• **WRITTEN EXERCISE A**:
In the rows, from the line with "Viewport: 943px width, 1334px height." to the line with "click(x=87, y=9)", switch "Viewport" to "Window" and leave everything else unchanged. Return only those lines.
== PROVIDED TEXT ==
Chapter OneTHE ROAD RAGE OF PARENTING
If the doors of perception were cleansed, everything would appear to man as infinite.
Molly is my teacher. She is also my daughter. She is a delightful young woman of twenty. We have a mutually nurturing relationship. But it wasn't always this way. When Molly started walking at eleven months, she began pushing my buttons. Compared to her easygoing older brother, her demands seemed unrealistic, her needs insatiable, her moods dark and unpredictable.
She usually woke crying. Her face seemed to wear a permanent pout. Power struggles were daily occurrences for the first five years of our relationship.
And I was a parent educator! I had a master's degree in early childhood education. I designed and taught parent education classes to help parents understand their children's behavior and respond respectfully.
But I wasn't doing a very good job myself.
When Molly was four she started a new preschool. Each morning she trudged into our bathroom after being dragged from her bed, her lower lip protruding as far as it would go, whining that she didn't want to go to school, that she hated school, and that I was mean to make her go. I thought she was an unreasonable slowpoke, bound and determined to ruin my day. I had fears that I had to find a new school, and that somehow this was all my fault. My daily reaction was various themes of angry impatience: "Stop whining and complaining. Hurry up. You'll be late. You've got to get dressed. Why can't you ever just be pleasant and put your clothes on? Why do we have to fight about this every morning?" You know the litany. By eight each morning, I felt like a resentful, nagging mother who should just go back to bed and start over. If only I could!
I clearly remember the morning when something switched in my head. I had been studying innate, individual temperaments of children and had begun teaching that in my classes. I knew that Molly, now age five, had a hard time with transitions in her life (moving from New York City to rural New Hampshire had already been a two-year struggle for her and wasn't over yet), but it had never occurred to me that merely waking, getting out of bed, and starting the day was a tough transition for her as well. Perhaps this was why she had always cried as a baby upon waking. School days only made it worse.
===
• **WRITTEN EXERCISE B**:
Answer these about the parenting chapter:
(i) How old is Molly now?
(ii) What degree did the writer hold?
(iii) Where did the family move from, and where did they move to?
== INFORMATION PROVIDED ==
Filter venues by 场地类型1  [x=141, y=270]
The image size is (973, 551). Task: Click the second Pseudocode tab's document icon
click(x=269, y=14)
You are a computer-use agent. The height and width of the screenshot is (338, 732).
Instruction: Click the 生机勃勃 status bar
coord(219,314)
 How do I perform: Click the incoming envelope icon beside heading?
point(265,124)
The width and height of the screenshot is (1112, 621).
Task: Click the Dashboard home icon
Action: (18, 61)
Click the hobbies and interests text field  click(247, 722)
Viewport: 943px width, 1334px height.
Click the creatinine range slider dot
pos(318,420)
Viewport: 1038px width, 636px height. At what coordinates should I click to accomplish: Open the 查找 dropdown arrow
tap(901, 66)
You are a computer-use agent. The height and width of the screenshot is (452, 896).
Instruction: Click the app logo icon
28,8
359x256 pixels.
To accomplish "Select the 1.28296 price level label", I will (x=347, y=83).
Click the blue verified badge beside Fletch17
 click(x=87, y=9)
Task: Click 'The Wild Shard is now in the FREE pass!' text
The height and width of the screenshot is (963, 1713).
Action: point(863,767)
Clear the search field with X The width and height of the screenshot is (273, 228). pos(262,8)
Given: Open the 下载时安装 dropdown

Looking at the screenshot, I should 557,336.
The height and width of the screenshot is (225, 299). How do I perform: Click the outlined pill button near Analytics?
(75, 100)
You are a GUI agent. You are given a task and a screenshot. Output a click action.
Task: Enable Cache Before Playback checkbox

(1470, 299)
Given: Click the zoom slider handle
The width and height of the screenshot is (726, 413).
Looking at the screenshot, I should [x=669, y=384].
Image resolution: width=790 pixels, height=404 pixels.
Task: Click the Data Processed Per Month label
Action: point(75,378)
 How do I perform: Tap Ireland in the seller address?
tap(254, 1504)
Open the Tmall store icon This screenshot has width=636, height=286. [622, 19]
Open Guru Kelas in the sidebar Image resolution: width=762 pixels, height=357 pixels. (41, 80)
===
• **WRITTEN ANSWER A**:
Window: 943px width, 1334px height.
Click the creatinine range slider dot
pos(318,420)
Window: 1038px width, 636px height. At what coordinates should I click to accomplish: Open the 查找 dropdown arrow
tap(901, 66)
You are a computer-use agent. The height and width of the screenshot is (452, 896).
Instruction: Click the app logo icon
28,8
359x256 pixels.
To accomplish "Select the 1.28296 price level label", I will (x=347, y=83).
Click the blue verified badge beside Fletch17
 click(x=87, y=9)

• **WRITTEN ANSWER B**:
(i) Twenty.
(ii) A master's degree in early childhood education.
(iii) From New York City to rural New Hampshire.